--- START ---

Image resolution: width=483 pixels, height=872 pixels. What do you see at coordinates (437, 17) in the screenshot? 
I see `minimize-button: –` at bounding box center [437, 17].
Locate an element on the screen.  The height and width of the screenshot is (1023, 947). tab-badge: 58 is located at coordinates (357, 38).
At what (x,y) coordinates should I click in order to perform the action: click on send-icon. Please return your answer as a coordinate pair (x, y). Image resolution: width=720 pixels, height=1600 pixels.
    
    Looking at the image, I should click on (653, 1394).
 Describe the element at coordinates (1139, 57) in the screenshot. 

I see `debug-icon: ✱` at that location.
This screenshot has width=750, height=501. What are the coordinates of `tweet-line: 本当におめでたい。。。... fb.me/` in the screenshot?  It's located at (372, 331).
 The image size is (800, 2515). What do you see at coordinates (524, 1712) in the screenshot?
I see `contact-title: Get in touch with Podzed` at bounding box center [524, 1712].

--- END ---

BRIEF: State how many lines of the data above contain the string "pixels". Reply with the number alone.

RESPONSE FOR THIS EXERCISE: 2